A segurança pública tem sido o principal desafio do governador Elmano e pode impactar a sua busca pela reeleição neste ano. O tema também leva a críticas por parte de políticos da oposição ao petista.
A gestão estadual tem adotado uma série de medidas para reforçar o combate às facções criminosas, que avançam sobre territórios em diversas regiões do estado. No entanto, para o governador, mesmo com a colaboração entre os diversos poderes e instituições do estado, ainda há desafios legais para viabilizar um enfrentamento mais eficaz a essas organizações.
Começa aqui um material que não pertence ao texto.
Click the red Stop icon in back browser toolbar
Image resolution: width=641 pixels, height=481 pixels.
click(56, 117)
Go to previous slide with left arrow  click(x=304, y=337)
“Nós temos situações hoje que nos colocam muitas dificuldades. Quando a organização criminosa, chega em um conjunto habitacional e ameaça um cidadão de bem e ele tem que ir embora da sua casa, a lei brasileira hoje não trata diferente uma ameaça que alguém faz a outra numa discussão de bar e a ameaça que uma organização criminosa faz a um cidadão para ele ir embora da sua casa”, afirmou Elmano.
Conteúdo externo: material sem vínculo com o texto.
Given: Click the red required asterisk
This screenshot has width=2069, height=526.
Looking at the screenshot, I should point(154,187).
E seguiu: “Nós precisamos de uma lei que atualize para essa nova realidade, nós precisamos de uma lei que permita que a polícia possa abrir o inquérito, descobrir quem é que está fazendo a ameaça e prender a pessoa que está fazendo essa ameaça. Da mesma maneira, quando alguém ameaça um trabalhador que está passando em um carro de uma empresa provedora de internet. Essa ameaça de organização criminosa, ela é absolutamente distinta da ameaça que nós temos hoje tipificada no Código Penal. Então, nós precisamos que a lei seja alterada e que a gente mantenha aqui no Ceará a sinergia, o trabalho conjunto das forças de segurança com o Poder Judiciário e com o Ministério Público”.
PROPOSTAS DO GOVERNO PARA SEGURANÇA NO CONGRESSO
Apresentado pelo governo do presidente Lula (PT), o PL Antifacção cria um marco legal para o enfrentamento ao crime organizado no Brasil. O projeto de lei estabelece novas ferramentas de investigação, endurece penas e cria estruturas integradas para enfrentar facções e milícias que exercem domínio sobre territórios no país.
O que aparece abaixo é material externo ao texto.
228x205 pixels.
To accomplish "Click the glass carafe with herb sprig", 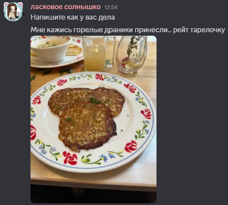I will [132, 54].
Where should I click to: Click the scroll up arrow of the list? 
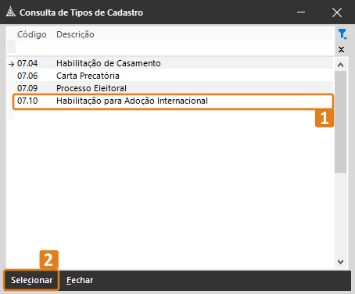coord(340,65)
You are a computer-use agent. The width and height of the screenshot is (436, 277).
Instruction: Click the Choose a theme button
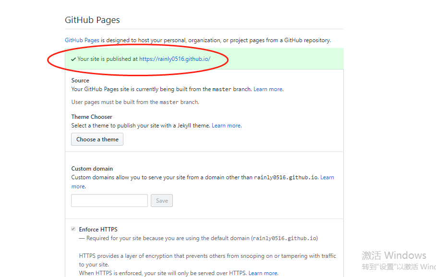[97, 139]
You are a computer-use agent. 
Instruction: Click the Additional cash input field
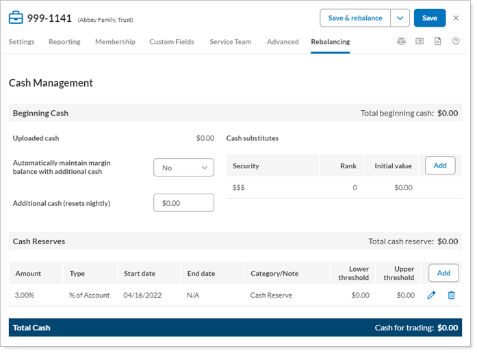183,203
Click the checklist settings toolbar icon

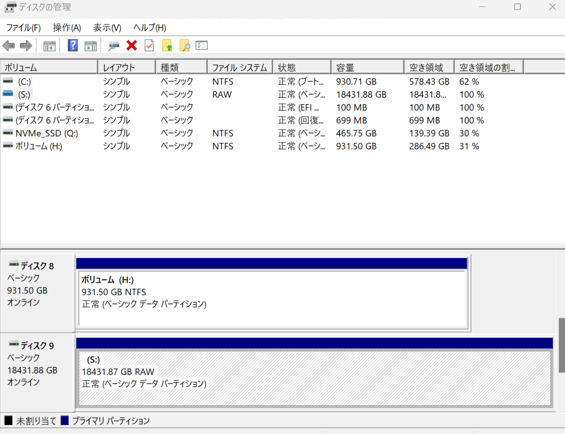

Outra proposta do governo Lula nessa área é a chamada PEC da Segurança Pública, que avançou pouco na Câmara dos Deputados e foi alterada pelos parlamentares. A matéria propõe constitucionalizar o Sistema Único de Segurança Pública (SUSP), aumentando a coordenação entre União, estados e municípios. Também tem como foco o combate ao crime organizado. Além disso, estabelece diretrizes federais, padroniza dados, centraliza normas, entre outros pontos.